Of all the ways motherhood has surprised me, the biggest surprise has been the unmet expectations I had coming in….in other words, that I’m not the Mom I expected to be.
I wasn’t going to be the Mom, for example, who let her kid leave the house in a costume.
But here we are at preschool drop off with Astronaut Anna of Arendelle.
When our first was born, she came out screaming and kept her eyes open for the first six hours of her life. Everyone at the hospital commented on how alert she was. I see that alert attention now for what it was — a mischievous, wild-eyed zest for life that will. not. be. quieted.
And I don’t want it to be quieted. But also, sometimes I wish it would just be quieted, just a little. At least at bedtime.
I was a quiet kid. I loved to read, and I loved to follow rules. I worked well within boundaries. When I’d hear people say things like “Just wait until you have a child of your own to give you a taste of your own medicine” I’d think Alright, I could deal with that. I could handle a quiet little boundary observer.
What I got instead was a boundary pusher. Followed 18-months later by a stubborn, my-way-or-the-highway, determined little man. Followed 20 months after that by a sweet but determined scrapper of a third who’s not afraid to hit back or instigate a fight.
These were not the children I expected. Their minds work in ways that my mind doesn’t understand, and I find myself in a constant battle mode inside my head. I ask myself things like “Do I really feel strongly enough about this to fight him” and “If I decide I don’t and I tweak the rule, will he think he’s in charge forever?” Or, “Is the natural consequence of whatever inane endeavor she’s in the middle of one that we both can handle?” or “if she picks that straw up off the floor of Fiserv Form and puts it back in her mouth, will she get just a common cold or a deadly virus?”
My children are not what I expected — and so I’m not the Mom I expected to be.
And that’s okay, because they’re even better. And that will make me even better. (If I can survive the next 18 years.) They challenge me in wonderful ways with personality traits that will take them so far in life if I can do my job of helping them foster and channel each trait into something productive. And therefore despite taking all the workshops and reading all the books, I still find myself flying by the seat of my pants just trying to survive raising them, day-to-day.

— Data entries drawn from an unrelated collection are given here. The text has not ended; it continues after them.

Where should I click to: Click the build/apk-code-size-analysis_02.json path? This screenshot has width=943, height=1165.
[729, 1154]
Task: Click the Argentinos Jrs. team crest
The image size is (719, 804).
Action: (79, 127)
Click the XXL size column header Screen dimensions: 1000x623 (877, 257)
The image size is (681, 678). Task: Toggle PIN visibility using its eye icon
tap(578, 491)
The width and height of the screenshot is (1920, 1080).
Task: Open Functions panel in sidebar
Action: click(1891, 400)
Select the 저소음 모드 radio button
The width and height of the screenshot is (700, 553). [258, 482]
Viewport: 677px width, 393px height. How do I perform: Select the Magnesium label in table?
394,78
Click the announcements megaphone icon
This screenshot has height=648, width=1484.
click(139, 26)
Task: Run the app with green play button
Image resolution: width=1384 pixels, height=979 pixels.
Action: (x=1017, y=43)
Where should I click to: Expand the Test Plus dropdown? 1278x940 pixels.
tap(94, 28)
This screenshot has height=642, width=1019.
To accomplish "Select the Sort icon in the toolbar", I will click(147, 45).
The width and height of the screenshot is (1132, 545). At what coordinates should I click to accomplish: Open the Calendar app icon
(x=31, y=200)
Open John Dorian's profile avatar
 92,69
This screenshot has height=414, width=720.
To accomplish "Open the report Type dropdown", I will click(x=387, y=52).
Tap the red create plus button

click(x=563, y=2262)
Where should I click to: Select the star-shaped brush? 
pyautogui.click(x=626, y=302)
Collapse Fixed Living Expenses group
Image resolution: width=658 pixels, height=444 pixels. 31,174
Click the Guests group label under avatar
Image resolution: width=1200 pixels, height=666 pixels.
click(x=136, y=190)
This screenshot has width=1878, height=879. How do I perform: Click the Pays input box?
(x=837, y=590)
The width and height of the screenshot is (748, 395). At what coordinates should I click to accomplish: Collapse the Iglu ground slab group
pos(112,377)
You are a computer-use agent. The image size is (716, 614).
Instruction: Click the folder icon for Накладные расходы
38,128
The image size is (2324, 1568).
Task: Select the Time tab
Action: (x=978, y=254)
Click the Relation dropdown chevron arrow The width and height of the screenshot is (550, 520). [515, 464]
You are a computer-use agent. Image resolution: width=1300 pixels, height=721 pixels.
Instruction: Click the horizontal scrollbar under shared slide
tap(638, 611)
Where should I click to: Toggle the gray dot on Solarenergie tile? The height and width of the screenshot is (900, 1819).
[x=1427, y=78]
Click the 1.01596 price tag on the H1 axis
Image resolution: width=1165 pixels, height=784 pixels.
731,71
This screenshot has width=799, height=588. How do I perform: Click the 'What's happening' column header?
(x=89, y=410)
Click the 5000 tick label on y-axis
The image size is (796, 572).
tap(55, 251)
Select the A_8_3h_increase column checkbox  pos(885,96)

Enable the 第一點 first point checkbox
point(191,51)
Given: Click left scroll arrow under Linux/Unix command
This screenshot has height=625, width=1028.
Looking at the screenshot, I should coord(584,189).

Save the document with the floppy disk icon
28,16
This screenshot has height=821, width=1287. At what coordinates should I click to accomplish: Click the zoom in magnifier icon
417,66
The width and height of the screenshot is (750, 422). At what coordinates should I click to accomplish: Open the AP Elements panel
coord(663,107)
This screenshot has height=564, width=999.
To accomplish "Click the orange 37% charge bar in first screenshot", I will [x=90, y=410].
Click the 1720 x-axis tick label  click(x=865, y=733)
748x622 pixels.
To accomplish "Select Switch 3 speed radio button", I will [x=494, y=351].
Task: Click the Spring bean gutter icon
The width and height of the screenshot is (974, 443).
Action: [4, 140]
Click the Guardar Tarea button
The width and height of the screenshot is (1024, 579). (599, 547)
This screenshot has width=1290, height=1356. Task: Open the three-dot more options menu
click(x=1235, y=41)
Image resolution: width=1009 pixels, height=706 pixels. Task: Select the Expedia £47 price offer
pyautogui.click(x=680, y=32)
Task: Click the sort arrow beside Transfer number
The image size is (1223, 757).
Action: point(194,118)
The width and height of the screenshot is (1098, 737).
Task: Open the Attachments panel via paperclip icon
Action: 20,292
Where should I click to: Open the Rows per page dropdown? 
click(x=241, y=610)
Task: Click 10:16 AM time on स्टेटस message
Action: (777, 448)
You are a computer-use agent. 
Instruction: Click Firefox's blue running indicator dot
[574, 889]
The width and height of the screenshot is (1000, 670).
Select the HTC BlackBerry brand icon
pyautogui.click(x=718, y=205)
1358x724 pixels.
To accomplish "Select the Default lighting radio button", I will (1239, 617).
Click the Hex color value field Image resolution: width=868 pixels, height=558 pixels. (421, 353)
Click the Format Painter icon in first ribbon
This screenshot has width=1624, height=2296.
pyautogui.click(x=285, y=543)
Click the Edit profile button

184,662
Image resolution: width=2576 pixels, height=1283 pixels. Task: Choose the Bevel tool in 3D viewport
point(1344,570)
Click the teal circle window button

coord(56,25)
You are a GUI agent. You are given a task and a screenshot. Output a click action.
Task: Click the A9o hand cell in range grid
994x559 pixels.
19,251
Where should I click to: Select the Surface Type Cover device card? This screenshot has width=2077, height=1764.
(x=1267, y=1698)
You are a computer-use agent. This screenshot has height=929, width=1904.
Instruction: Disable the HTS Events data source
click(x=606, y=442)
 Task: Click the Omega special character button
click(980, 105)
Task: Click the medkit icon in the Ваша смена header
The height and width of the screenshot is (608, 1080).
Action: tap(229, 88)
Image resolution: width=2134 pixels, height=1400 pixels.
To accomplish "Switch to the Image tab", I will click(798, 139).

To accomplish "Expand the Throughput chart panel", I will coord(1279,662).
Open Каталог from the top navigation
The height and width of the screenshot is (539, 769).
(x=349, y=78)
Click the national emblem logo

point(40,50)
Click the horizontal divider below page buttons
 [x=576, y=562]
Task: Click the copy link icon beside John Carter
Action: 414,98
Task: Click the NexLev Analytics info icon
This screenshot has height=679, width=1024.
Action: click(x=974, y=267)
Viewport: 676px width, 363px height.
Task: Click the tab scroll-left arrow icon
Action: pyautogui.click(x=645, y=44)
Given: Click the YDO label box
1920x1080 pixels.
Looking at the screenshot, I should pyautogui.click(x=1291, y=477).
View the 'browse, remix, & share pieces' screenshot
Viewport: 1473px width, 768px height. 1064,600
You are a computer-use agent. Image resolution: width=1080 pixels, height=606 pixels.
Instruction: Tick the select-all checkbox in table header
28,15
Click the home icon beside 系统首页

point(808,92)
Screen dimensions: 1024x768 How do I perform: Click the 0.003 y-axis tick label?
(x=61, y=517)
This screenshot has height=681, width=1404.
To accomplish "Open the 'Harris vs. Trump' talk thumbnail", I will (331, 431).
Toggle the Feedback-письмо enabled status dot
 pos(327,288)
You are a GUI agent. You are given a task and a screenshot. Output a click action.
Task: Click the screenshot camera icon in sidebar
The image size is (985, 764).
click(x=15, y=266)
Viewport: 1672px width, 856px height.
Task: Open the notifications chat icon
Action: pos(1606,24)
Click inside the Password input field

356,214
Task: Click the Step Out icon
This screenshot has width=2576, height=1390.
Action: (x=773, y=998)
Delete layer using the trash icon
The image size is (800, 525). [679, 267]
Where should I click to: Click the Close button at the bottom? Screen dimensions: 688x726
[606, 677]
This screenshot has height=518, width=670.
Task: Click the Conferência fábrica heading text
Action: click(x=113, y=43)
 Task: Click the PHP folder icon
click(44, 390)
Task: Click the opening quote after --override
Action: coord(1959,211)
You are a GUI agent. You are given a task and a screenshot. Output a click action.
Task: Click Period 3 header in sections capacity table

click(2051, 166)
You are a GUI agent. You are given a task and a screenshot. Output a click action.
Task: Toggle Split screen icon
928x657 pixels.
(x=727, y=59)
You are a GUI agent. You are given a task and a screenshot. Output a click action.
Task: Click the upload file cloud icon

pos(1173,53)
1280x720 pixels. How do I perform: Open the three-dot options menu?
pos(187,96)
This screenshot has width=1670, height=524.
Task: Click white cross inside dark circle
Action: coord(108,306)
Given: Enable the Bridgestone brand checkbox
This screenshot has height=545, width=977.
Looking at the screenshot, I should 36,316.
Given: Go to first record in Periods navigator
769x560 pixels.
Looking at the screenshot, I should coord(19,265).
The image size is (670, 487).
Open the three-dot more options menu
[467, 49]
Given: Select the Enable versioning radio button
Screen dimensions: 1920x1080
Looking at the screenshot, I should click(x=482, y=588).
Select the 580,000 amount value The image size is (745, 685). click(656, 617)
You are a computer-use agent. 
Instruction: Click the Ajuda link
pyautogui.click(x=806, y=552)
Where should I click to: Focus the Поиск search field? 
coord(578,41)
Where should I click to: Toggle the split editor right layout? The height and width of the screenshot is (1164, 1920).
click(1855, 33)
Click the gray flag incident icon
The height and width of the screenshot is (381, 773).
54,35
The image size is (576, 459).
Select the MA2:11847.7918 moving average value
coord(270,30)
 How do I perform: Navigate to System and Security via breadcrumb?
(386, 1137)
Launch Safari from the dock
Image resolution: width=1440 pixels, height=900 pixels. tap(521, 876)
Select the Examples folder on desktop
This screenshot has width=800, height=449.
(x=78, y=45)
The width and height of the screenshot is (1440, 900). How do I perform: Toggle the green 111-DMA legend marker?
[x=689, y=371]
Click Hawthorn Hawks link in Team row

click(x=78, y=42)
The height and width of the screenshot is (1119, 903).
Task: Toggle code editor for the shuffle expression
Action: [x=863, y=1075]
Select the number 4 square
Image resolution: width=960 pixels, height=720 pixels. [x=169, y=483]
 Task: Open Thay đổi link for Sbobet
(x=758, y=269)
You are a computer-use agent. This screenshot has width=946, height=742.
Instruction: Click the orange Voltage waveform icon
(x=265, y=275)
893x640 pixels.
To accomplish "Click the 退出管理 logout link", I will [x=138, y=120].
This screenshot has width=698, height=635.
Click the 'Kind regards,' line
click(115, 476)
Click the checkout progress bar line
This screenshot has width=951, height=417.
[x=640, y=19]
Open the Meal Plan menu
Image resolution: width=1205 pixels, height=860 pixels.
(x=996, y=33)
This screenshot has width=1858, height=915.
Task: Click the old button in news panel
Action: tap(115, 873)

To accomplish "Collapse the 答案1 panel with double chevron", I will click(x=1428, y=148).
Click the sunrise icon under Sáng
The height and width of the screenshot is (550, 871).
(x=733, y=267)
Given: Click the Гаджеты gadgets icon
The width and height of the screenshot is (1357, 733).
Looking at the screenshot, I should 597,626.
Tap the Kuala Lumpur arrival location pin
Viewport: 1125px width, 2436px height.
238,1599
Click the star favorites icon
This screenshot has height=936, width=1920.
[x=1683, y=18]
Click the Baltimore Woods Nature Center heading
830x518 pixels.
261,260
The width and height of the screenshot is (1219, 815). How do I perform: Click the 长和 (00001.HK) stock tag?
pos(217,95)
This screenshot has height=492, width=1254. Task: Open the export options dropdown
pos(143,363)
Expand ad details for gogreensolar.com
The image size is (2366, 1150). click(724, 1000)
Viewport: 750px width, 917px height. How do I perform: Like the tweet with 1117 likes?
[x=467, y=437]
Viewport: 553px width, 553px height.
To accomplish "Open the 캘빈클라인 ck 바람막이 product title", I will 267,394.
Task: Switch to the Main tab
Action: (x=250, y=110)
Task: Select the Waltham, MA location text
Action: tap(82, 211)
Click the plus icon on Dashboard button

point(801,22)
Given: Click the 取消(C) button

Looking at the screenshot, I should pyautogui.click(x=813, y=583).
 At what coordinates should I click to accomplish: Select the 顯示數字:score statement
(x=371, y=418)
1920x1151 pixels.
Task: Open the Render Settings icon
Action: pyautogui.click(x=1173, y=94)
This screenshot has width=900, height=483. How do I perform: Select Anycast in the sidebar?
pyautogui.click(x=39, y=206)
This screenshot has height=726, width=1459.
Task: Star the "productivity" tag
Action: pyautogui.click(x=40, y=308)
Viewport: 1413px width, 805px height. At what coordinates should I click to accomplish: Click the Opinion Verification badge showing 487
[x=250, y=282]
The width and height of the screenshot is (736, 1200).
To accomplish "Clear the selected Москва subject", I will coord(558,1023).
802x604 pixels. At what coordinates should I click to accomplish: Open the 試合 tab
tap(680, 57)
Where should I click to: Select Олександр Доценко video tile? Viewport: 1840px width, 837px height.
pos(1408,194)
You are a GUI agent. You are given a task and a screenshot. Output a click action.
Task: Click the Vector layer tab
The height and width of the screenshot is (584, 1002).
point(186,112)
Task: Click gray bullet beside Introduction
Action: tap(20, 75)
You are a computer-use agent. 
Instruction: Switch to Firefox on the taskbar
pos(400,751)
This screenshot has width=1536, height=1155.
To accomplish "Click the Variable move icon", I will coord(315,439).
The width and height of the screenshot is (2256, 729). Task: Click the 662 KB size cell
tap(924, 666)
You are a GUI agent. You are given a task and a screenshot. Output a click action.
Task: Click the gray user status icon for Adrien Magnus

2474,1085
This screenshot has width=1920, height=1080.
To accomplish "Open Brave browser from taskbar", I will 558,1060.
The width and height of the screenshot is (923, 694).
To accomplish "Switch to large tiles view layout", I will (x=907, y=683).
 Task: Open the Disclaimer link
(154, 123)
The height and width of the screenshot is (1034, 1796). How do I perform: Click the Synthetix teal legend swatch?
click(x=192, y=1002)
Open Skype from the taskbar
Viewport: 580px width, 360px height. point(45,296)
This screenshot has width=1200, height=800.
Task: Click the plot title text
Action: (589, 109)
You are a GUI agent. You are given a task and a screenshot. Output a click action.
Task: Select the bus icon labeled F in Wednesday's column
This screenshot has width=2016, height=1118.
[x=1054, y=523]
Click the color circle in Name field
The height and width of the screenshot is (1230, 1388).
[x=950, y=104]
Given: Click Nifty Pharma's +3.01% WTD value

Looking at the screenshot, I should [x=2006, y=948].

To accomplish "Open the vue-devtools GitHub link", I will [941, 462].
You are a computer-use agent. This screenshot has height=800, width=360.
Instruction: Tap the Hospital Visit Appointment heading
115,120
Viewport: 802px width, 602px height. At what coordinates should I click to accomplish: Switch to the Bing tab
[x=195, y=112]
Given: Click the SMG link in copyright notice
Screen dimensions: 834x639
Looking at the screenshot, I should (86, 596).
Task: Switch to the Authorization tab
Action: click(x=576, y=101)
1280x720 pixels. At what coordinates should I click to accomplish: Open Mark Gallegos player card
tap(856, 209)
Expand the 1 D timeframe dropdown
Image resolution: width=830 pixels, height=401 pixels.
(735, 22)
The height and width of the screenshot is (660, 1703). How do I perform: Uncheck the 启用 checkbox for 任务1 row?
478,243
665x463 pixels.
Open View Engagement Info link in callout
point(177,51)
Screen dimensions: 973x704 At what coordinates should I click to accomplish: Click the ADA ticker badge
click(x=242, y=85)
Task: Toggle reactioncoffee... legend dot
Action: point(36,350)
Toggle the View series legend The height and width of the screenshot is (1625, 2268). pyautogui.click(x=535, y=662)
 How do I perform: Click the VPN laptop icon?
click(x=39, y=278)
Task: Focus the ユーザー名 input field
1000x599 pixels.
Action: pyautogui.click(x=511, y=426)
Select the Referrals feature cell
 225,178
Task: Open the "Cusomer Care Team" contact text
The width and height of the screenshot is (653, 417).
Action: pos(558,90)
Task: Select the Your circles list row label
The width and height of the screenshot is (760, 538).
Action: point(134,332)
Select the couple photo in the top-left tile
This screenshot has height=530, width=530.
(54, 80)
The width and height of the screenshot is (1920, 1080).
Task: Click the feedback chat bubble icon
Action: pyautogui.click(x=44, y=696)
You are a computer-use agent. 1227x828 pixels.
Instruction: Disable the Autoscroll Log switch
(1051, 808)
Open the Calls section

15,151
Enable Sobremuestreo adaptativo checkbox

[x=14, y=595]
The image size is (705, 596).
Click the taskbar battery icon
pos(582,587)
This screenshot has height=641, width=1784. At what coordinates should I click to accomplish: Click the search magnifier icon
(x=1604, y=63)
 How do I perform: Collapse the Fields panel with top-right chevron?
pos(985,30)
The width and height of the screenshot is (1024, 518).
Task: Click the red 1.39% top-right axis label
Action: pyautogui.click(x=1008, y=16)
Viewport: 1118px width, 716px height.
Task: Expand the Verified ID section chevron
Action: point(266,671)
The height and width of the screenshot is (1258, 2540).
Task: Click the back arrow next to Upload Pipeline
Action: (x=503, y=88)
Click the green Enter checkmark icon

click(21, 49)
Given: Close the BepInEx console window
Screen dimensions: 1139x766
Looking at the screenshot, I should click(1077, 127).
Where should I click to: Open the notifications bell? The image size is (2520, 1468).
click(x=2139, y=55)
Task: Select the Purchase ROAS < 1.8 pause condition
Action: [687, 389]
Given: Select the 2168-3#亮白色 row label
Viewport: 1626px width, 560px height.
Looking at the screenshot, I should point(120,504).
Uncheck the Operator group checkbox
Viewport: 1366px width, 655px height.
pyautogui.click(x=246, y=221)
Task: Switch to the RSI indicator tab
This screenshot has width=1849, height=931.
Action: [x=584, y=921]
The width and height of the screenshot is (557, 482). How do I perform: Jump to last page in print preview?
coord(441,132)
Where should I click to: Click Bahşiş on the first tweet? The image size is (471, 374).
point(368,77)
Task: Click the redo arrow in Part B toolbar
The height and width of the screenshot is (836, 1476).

I thought I’d be more rigid — but it turns out I let them make a car wash in the bathroom sink and slosh water all over the floor because I think the great memories they’re making with each other are more important than the great big mess they’re making. But then I make them clean it up.
I expected I’d be grossed out when they drop their pizza on the floor of Costco but eat it anyway … and I am. But I still allow it, because apparently I’m the Mom who would rather risk a two-month virus than haul three kids back into line.
I thought I’d only worry about the big stuff — but every night when I climb into bed I worry that I’ve done it wrong, that I’ve messed them up, that a decision I’ve made or sentence I’ve said is going to alter their future. But just as I celebrate all those unexpected parts of their personalities, I try to celebrate the unexpected parts of me as a Mother.
I’m sure someday I’ll look back and wish I’d done some things differently, but for today they’re healthy, happy, and (most days) on their way to turning into respectable adults … or at least astronaut-princesses.